Sets are modeled on the mathematical concept of a set, and they provide powerful and efficient methods for performing standard set operations like union, intersection, and difference.

Creating a Set

You can create a set by placing a comma-separated sequence of items inside curly braces {}.

# Create a set from a list of numbers
numbers = {1, 2, 3, 4, 4, 4} # Duplicates are automatically removed

print(numbers) # {1, 2, 3, 4}

To create an empty set, you must use the set() function. Using empty curly braces {} will create an empty dictionary, not an empty set.

empty_set = set()
empty_dict = {}

Key Properties of Sets

  • Unordered: The items in a set do not have a defined order.

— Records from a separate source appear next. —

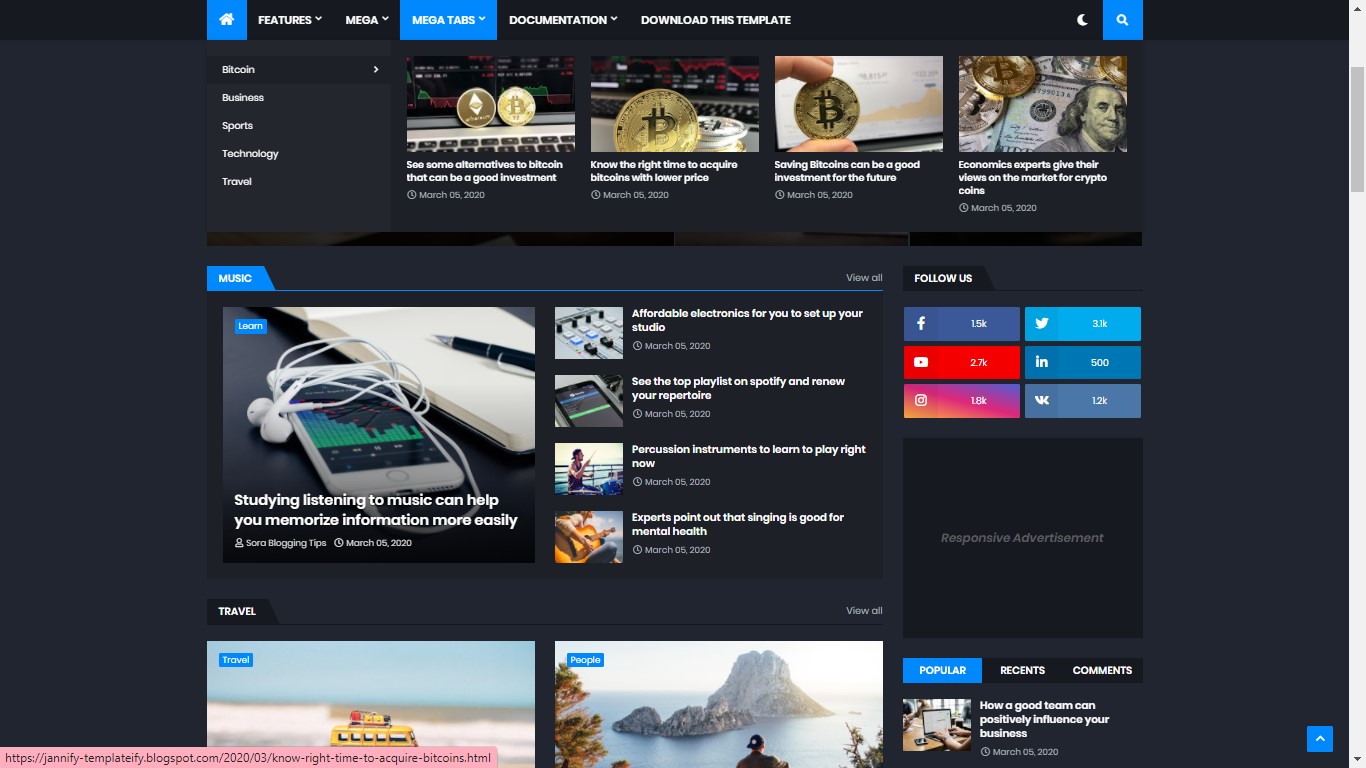Open the search panel
Screen dimensions: 1366x768
(x=1122, y=20)
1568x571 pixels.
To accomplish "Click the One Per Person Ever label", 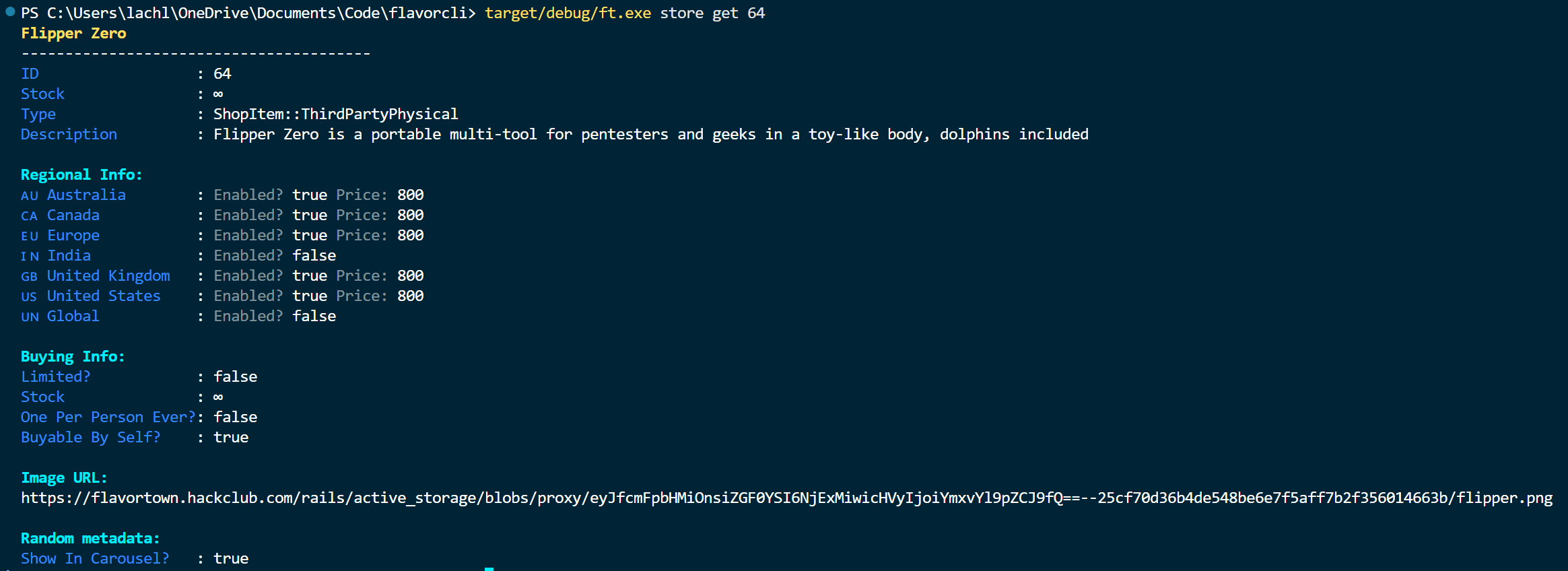I will click(108, 417).
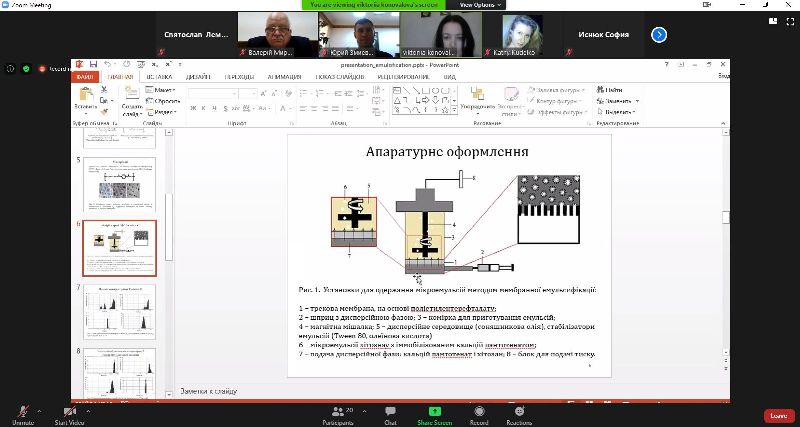Open the Reactions menu

(x=519, y=411)
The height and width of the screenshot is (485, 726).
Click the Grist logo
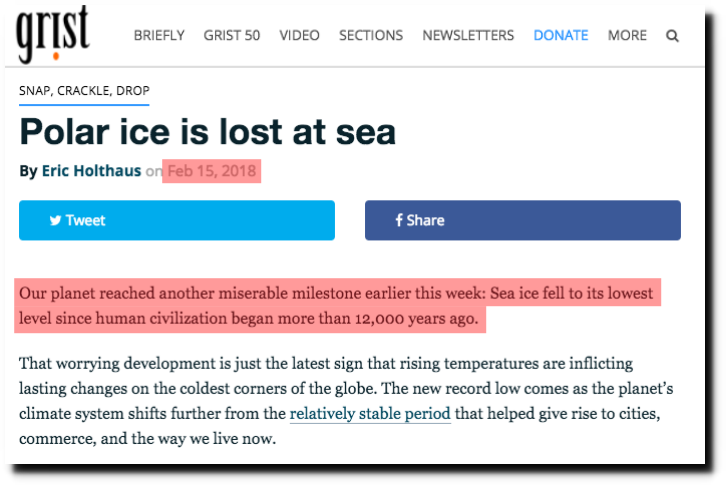(53, 33)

You cannot access items by an index.
  • Unique: A set cannot have two items with the same value.
  • Mutable: You can add and remove items from a set.

Adding and Removing Items

  • add(): Adds a single element to the set. If the element is already in the set, it does nothing.

    my_set = {1, 2, 3}
    my_set.add(4)
    
  • update(): Adds all the items from another iterable (like a list or another set) to the set.

    my_set.update([4, 5, 6])
    
  • remove(): Removes a specified element. It will raise a KeyError if the item is not found.

    my_set.remove(3)
    
  • discard(): Also removes a specified element, but it will not raise an error if the item is not found.

    my_set.discard(99) # Does nothing, no error
    

Common Use Cases

1. Removing Duplicates from a List

This is one of the most common and elegant use cases for a set. You can quickly remove all duplicate items from a list by converting it to a set and then back to a list.

my_list = [1, 2, 2, 3, 4, 4, 5, 5, 5]

# Convert to a set to remove duplicates, then back to a list
unique_list = list(set(my_list))

print(unique_list) # [1, 2, 3, 4, 5]

2. Membership Testing

Checking if an item exists in a set is incredibly fast and efficient (average time complexity of O(1)). This is much faster than checking for an item in a list (O(n)).

my_set = {1, 2, 3, 4, 5}

print(3 in my_set)    # True
print(10 in my_set)   # False

If you need to frequently check for the existence of items in a large collection, a set is a much better choice than a list.

Set Operations

Sets support standard mathematical operations.

a = {1, 2, 3, 4}
b = {3, 4, 5, 6}
  • Union (|): Returns a new set containing all items from both sets.

    a | b  # {1, 2, 3, 4, 5, 6}
    
  • Intersection (&): Returns a new set containing only the items present in both sets.

    a & b  # {3, 4}
    
  • Difference (-): Returns a new set containing items in the first set but not in the second set.

    a - b  # {1, 2}
    
  • Symmetric Difference (^): Returns a new set with items in either set, but not both.

    a ^ b  # {1, 2, 5, 6}
    

Conclusion

While lists and dictionaries are often the go-to collection types, Python's set provides a powerful and efficient tool for specific tasks. Its ability to enforce uniqueness and perform high-speed membership tests makes it perfect for removing duplicates and checking for existence. Furthermore, its support for mathematical set operations provides a clean and readable syntax for comparing and combining collections.